[Quoted passage]:
• • • •

Existential Psychology
Self-Actualization, Growth, Change, And Grief
Self-actualization, growth, change, and grief don’t exist in vacuums. They are interdependent, each needs the other or is an outcome of the other. This is because each moment of becoming is a moment of change. And as we become who we really are we have to let go of who we were.
A lot of us try to compartmentalize change and growth, probably because change is scary. It reminds us that we’re not immortal, that nothing can stay the same forever, that one day we will be separated from everything and everyone precious to us. But change is not just an adversary to be feared, it’s also a friend to be embraced since without change growth would be impossible, and without growth self-actualization, the primary life task from an existential point of view, would be impossible.
When we’re only focusing on human growth the picture looks pretty rosy. It’s all expansiveness, it’s moving towards a goal, it’s increasing feelings of efficacy, it’s the pride of progress. But this is when we’re looking forwards. If we take a moment to stop and look backwards, we can appreciate how far we’ve come but we also see that who and what we were is gone forever, that we can never go back to that time and place, and this is grief inducing.
But if the ultimate goal of life is self-actualization we’ve got to accept that the only means to it is growth, which implies change and with change grief. The alternative, stagnation, is not a good one because things are going to change around us anyway, whether we choose to activate our potentialities or not. As biological organisms still tied to the natural world we will one day succumb to physical death and we’re powerless to stop it. The power we do have is to refuse to succumb to symbolic death, to keep striving towards growth and self-actualization, to move as far along the personal continuum as possible in the time we do have and thereby fulfill our destinies.

• • • •

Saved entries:
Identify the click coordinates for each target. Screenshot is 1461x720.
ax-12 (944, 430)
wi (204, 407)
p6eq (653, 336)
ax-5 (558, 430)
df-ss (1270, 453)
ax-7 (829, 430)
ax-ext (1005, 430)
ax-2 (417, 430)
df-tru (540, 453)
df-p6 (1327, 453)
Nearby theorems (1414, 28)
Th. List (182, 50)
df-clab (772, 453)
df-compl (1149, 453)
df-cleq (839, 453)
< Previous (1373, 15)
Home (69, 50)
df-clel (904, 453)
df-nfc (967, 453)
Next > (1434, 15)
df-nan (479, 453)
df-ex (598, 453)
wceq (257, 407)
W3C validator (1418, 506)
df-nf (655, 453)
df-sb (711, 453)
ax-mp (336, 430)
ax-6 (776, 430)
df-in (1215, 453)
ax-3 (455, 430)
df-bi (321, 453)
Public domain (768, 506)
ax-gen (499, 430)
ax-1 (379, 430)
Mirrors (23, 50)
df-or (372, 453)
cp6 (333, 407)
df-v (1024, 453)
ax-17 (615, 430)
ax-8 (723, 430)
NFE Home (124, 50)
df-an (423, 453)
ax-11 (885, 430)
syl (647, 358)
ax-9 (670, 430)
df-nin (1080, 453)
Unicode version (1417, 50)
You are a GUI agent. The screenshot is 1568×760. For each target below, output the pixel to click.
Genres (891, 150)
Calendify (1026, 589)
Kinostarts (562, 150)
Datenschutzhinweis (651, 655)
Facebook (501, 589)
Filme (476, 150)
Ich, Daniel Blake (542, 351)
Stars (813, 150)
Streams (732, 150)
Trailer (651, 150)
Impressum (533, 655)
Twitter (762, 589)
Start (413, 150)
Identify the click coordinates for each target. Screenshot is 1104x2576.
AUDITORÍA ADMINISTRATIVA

• • • •

Return, word for word, the passage of the essay on self-actualization and grief from "When we’re only" to "is grief inducing.".

When we’re only focusing on human growth the picture looks pretty rosy. It’s all expansiveness, it’s moving towards a goal, it’s increasing feelings of efficacy, it’s the pride of progress. But this is when we’re looking forwards. If we take a moment to stop and look backwards, we can appreciate how far we’ve come but we also see that who and what we were is gone forever, that we can never go back to that time and place, and this is grief inducing.